# What to produce:
Return the listing in full. Keep every word as it stands.

# Entries provided:
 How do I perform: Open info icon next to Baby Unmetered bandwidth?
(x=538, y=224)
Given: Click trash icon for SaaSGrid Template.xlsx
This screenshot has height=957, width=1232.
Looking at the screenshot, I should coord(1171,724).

# Exercise response:
 How do I perform: Open info icon next to Baby Unmetered bandwidth?
(x=538, y=224)
Given: Click trash icon for SaaSGrid Template.xlsx
This screenshot has height=957, width=1232.
Looking at the screenshot, I should coord(1171,724).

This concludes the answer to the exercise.